Total time: 8-15 seconds depending on complexity.

The original implementation? Synchronous. User clicks, browser spins for 15 seconds, Vercel times out at 10 seconds, user sees error, user clicks again, now TWO quotes are generating, server is sweating.

This is why background jobs exist.

The Synchronous Trap

When I first audited ShoreAgents, I found this pattern everywhere:

`typescript // Original quote generation - synchronous nightmare app.post('/api/quote', async (req, res) => { // All of this happens while the user waits const parsed = await parseInputWithAI(req.body.input); // 2-3s const salaries = await searchSalaryData(parsed.roles); // 3-4s const costs = await calculateAllCosts(salaries); // 1-2s const breakdown = await formatBreakdown(costs); // 1s // Finally respond after 8-10 seconds res.json({ quote: breakdown }); }); `

Problems: - Vercel functions timeout at 10 seconds (default) - User might click again, spawning duplicate work - If any step fails, entire request fails - No visibility into progress - No retry on partial failure

The Background Job Pattern

Here's how I restructured it:

`typescript // Step 1: Accept request, return immediately app.post('/api/quote', async (req, res) => { // Validate input const validation = validateQuoteInput(req.body); if (!validation.ok) { return res.status(400).json({ error: validation.error }); }

// Create job record const job = await db.jobs.create({ type: 'generate_quote', input: req.body, status: 'pending', created_at: new Date() });

// Queue for processing await queue.add('quote', { jobId: job.id });

// Return immediately with job ID res.json({ jobId: job.id, status: 'pending', checkUrl: '/api/quote/' + job.id }); });

// Step 2: Process in background queue.process('quote', async (task) => { const job = await db.jobs.get(task.data.jobId); try { await db.jobs.update(job.id, { status: 'processing' }); // Do the actual work const parsed = await parseInputWithAI(job.input); const salaries = await searchSalaryData(parsed.roles); const costs = await calculateAllCosts(salaries); const breakdown = await formatBreakdown(costs); // Save result await db.jobs.update(job.id, { status: 'completed', result: breakdown, completed_at: new Date() }); } catch (error) { await db.jobs.update(job.id, { status: 'failed', error: error.message, failed_at: new Date() }); } });

// Step 3: Client polls for result app.get('/api/quote/:jobId', async (req, res) => { const job = await db.jobs.get(req.params.jobId); res.json({ status: job.status, result: job.result, error: job.error }); }); `

User experience now: 1. Click "Generate Quote" 2. Instantly see "Generating your quote..." with spinner 3. Frontend polls every 2 seconds 4. Quote appears when ready (typically 8-10 seconds) 5. No timeout errors, no duplicates

When to Use Background Jobs

Not everything needs to be async.

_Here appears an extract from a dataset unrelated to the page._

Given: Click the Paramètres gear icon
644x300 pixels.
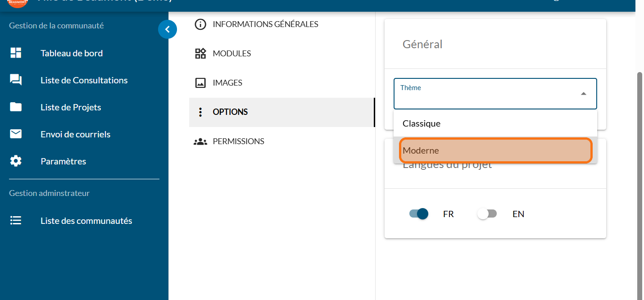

Here's my decision framework:

Use background jobs when: - Operation takes more than 2-3 seconds - Operation can fail and needs retry - Operation involves external services that might be slow - User doesn't need immediate result - Operation should continue even if user leaves page

Keep synchronous when: - Operation is fast (<1 second) - User needs immediate feedback (authentication, validation) - Failure means the whole request should fail - No retry semantics make sense

ShoreAgents examples:

| Operation | Sync/Async | Why | |-----------|------------|-----| | User login | Sync | Need immediate yes/no | | Quote generation | Async | 8-15 seconds, can retry | | Lead capture | Sync | Simple DB insert, fast | | Email sending | Async | External service, can retry | | PDF report | Async | Heavy generation, can poll | | Candidate search | Sync | Should be fast with good indexes |

Idempotency: The Critical Rule

Jobs will retry. Network blips happen. Workers crash. When a job runs twice, it should produce the same result - not duplicate data.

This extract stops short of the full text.